Der Wind trug ihr eine Antwort zu.

»Mags!«

Die Stimme war leise, aber erkennbar.

Sie eilte zur Seite des Bootes hinüber und achtete darauf, nicht in den Stacheldraht zu rutschen. ­Magnolia ließ das Gewehr sinken und suchte mit dem Strahl der Taschenlampe den Ozean ab.

»Mags!«, rief X erneut.

Nur stammte der Ruf nicht vom Wasser.

Sie schaute den Mast entlang nach oben und sichtete X, der sich am Ausguck festklammerte. Ein weiterer ­zerfetzter Tentakel hatte sich um das Metall des Ausguckgeländers und teilweise um sein Bein geschlungen.

»Du durchgeknallter Mistkerl«, flüsterte Magnolia.

Eine Sekunde lang starrte sie hin, dann jedoch entfernte sie sich rasch von der Seite des Bootes. Nach den überall verspritzten Körperteilen und Flüssigkeiten zu urteilen, musste das Ungeheuer eigentlich tot sein, aber wenn sie in all den Jahren des Fallschirmspringens und Kämpfens etwas gelernt hatte, dann dass man einem Monster niemals den Rücken zudrehte.

Mit gezücktem, auf die steuerbordseitige Reling gerichtetem Gewehr bewegte sich Magnolia rücklings auf den Besanmast zu. Ihre Stiefel platschten durch das stetig über das Deck schwappende Wasser. »Ist dieses Ding noch irgendwo?«, rief sie nach oben.

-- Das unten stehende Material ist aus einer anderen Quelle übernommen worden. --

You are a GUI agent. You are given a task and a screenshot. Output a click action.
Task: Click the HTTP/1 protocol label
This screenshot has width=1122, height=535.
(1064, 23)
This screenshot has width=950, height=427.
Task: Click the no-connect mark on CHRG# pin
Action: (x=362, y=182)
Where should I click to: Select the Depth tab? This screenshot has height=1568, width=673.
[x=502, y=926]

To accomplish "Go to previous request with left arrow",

»Nein, ist jetzt nur noch Fischfutter!«, rief er zurück.

Magnolia blieb stehen, als sie den Mast erreichte.

»Muss ich dich holen kommen, oder schaffst du es allein herunter?«

X schwang die Beine über die Seite des Ausgucks und trat gegen den herabhängenden Tentakel, aber die Saugnäpfe hafteten an ihm und wollten ihn selbst im Tod nicht loslassen.

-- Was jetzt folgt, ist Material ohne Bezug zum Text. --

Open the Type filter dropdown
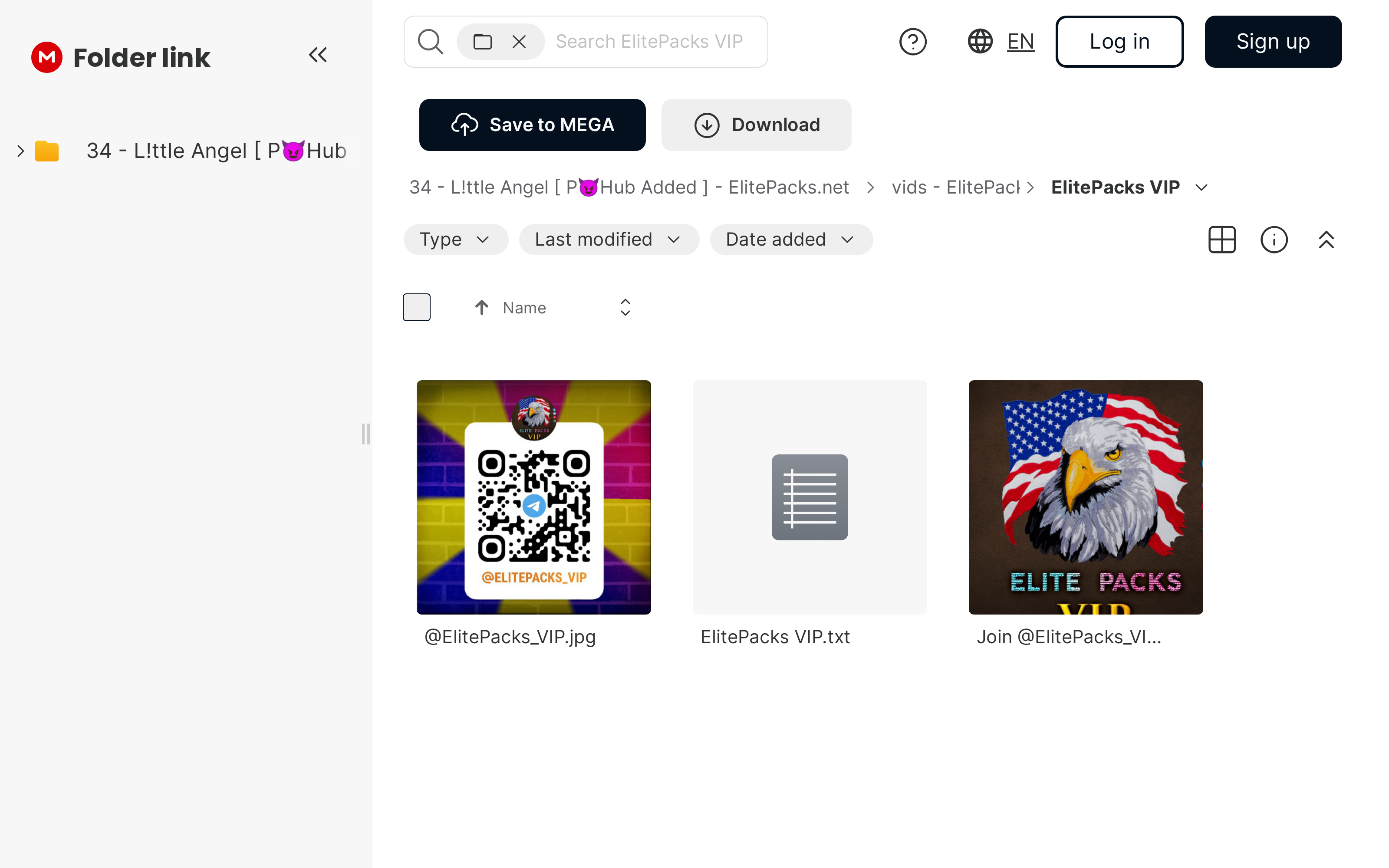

Magnolia behielt die Relings an beiden Seiten der Sea Wolf im Auge, während X den Weg den Hauptmast hinunter antrat. Einer der Motoren lief nach wie vor, aber wenn sie weiterhin Leistung verlören, würden sie sehr bald gezwungen sein, die Segel zu benutzen. Was sich angesichts des schwer beschädigten Hauptmasts schwierig gestalten würde. Der Besanmast sah in Ordnung aus, aber bei einem völligen Ausfall der Motoren würden sie beide Segel brauchen.

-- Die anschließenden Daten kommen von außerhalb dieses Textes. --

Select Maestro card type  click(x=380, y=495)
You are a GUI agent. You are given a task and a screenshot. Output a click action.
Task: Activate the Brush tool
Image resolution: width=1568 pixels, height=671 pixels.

Von ihrem Handgelenkscomputer ertönte ein Piepton. Sie hob das gesprungene Display an und sah, wie die Radaranzeige erschien. Der kleine Computer war mit dem Boot synchronisiert, und sie hatte manuell ein Programm erstellt, das einen Alarm ausgab, wenn das Radar etwas erfasste.

Ihr Herz setzte beim Anblick der kleinen grünen Punkte östlich ihrer Position einen Schlag aus.

»X, äh, wir haben ein Problem«, meldete sie.

»Ja, ich weiß, ich hab versehentlich ein kleines Loch ins Boot gesprengt, aber ich hatte keine andere Wahl … und der Mast ist verbogen.«

Er sprang das letzte Stück aufs Deck hinunter, zog eine Machete aus der Scheide an seinem Rücken und hackte den einen Meter langen Teil des Krakenarms ab, der immer noch an seinem Bein haftete.

»Nein, wir haben andere Probleme.«

»Das weiß ich schon, Mags!«

Magnolia hielt ihm das Display vors Gesicht.

»Ach, Kacke!«, stieß er hervor.

»Entweder war die Kreatur bloß ein Baby, oder sie hat einen Haufen Freunde mitgebracht«, sagte Magnolia.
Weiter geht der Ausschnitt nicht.